Paula Vogel’s How I Learned to Drive has finally gotten the Broadway run it deserves 25 years after it first opened Off-Broadway, with the same two leads (Mary-Louise Parker and David Morse), director (Mark Brokaw) and one of its original chorus members (Johanna Day) along for the ride. The performances from Mary-Louise Parker and David Morse left critics absolutely agog and (unlike some other recent revivals) sure that the Pulitzer Prize-winning memory play has stood the test of time — finding it as important, complex and shocking as ever.

New York Times Review of How I Learned to Drive

It’s rare to encounter the kind of breathless silence I experienced during an unnerving hotel room scene in the unforgettable revival of Paula Vogel’s “How I Learned to Drive.” On the night I saw the production, hundreds of audience members listened with rapt attention — I didn’t hear anyone unwrap a mint or fumble for a tissue.

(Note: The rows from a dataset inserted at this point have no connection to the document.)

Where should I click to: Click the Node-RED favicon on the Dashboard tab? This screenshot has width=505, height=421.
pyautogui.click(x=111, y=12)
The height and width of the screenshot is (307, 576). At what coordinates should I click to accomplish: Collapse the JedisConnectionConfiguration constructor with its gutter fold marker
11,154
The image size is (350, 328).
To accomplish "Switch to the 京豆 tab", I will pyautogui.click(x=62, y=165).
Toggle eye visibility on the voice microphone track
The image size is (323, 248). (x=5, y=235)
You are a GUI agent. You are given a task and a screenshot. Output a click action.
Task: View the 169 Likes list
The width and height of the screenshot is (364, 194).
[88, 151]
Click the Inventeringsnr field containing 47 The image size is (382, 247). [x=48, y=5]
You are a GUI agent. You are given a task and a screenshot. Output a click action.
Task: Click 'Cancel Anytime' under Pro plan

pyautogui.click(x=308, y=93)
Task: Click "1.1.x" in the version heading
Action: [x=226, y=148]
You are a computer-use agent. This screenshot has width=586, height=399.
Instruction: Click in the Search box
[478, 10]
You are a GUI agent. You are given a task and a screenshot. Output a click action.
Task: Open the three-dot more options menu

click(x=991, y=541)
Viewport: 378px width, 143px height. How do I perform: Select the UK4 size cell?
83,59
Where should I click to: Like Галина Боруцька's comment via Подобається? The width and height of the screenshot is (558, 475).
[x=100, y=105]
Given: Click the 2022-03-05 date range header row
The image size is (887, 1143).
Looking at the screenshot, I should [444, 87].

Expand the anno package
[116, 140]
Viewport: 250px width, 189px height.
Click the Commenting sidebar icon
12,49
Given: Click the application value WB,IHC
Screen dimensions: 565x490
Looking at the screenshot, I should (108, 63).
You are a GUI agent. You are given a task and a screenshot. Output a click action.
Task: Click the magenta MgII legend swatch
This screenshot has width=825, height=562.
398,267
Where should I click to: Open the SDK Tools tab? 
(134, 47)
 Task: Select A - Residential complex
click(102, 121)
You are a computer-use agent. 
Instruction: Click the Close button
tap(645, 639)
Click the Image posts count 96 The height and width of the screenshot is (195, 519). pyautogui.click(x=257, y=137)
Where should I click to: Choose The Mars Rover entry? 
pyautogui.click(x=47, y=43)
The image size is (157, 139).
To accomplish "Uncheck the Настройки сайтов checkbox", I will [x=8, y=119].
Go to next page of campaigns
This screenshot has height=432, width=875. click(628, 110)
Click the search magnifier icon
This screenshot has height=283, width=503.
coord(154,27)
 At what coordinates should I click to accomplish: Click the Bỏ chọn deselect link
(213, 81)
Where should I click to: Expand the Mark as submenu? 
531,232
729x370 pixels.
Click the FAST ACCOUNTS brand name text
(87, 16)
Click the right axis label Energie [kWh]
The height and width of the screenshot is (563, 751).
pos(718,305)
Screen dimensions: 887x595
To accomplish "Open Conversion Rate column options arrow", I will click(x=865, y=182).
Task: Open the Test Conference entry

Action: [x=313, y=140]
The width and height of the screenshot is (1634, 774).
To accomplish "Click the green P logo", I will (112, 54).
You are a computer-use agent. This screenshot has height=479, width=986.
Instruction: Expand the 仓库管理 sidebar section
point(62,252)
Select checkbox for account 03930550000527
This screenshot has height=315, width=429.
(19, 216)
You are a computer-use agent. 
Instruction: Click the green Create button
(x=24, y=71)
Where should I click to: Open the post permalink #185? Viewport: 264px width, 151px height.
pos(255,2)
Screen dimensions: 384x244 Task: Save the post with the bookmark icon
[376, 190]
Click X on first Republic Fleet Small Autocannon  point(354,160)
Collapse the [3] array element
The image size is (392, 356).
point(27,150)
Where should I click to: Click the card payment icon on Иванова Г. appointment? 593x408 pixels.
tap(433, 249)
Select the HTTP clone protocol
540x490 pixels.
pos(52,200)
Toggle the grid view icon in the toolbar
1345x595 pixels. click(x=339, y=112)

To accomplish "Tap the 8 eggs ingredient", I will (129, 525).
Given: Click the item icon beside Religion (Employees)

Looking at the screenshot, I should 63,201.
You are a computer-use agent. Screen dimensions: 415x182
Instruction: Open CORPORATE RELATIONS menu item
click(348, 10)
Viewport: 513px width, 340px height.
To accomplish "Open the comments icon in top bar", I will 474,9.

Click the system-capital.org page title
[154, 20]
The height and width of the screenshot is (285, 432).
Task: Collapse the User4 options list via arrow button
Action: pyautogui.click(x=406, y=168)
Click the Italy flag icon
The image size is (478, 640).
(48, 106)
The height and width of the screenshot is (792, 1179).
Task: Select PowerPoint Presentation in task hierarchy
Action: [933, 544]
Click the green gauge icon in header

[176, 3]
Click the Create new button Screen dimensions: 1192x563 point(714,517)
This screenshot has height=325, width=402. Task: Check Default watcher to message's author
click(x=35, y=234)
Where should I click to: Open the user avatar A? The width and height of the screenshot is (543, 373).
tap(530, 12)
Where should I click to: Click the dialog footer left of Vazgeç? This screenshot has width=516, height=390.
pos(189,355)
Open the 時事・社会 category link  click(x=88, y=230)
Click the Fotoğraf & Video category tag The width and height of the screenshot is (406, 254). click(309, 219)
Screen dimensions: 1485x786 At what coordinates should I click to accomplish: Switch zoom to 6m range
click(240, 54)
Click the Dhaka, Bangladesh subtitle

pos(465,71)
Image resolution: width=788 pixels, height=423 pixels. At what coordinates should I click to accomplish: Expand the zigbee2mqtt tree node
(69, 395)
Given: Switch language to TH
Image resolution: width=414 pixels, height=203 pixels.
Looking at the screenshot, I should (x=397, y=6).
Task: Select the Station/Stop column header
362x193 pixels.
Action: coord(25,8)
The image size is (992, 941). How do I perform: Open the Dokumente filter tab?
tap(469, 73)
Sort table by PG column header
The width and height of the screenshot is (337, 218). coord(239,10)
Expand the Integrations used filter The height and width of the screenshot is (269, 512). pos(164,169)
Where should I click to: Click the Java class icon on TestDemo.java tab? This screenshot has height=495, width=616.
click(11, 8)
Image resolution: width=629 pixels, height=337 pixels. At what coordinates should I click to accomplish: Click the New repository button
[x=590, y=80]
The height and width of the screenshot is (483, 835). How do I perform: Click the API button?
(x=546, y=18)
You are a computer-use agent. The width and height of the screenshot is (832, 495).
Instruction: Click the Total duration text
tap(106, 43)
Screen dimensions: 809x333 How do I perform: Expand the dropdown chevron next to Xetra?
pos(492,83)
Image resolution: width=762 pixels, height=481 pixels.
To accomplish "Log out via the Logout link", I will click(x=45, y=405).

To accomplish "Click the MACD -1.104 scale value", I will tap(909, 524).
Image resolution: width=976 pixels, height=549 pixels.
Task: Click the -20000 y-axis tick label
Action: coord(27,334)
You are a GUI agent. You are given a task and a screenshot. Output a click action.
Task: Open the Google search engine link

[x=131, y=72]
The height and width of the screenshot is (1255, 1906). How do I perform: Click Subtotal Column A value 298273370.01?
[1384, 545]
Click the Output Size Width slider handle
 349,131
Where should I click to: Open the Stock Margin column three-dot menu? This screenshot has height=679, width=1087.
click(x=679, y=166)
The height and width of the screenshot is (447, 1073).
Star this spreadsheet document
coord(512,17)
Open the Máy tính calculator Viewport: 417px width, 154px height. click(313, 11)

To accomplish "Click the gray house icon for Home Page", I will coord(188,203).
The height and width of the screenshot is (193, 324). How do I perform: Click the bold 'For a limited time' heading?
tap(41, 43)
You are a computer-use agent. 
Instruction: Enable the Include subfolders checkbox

I didn’t even hear a whisper break the stillness in the air. There was just the steady buzz of the lights, suddenly deafeningly loud, as if they were performing their own monologue. If I could direct a scene representing why I love theater, it would look something like this: Mary-Louise Parker and David Morse delivering crushing performances — both sentimental and horrific, utterly complex — of a Pulitzer Prize-winning play to an enthralled audience. That the performances were so palpable, at least, wasn’t a surprise; the two already had the play in their bones, having originated the roles Off Broadway in 1997. Mark Brokaw, who directed them 25 years ago, and the actress Johanna Day, have also returned for this overdue Broadway debut.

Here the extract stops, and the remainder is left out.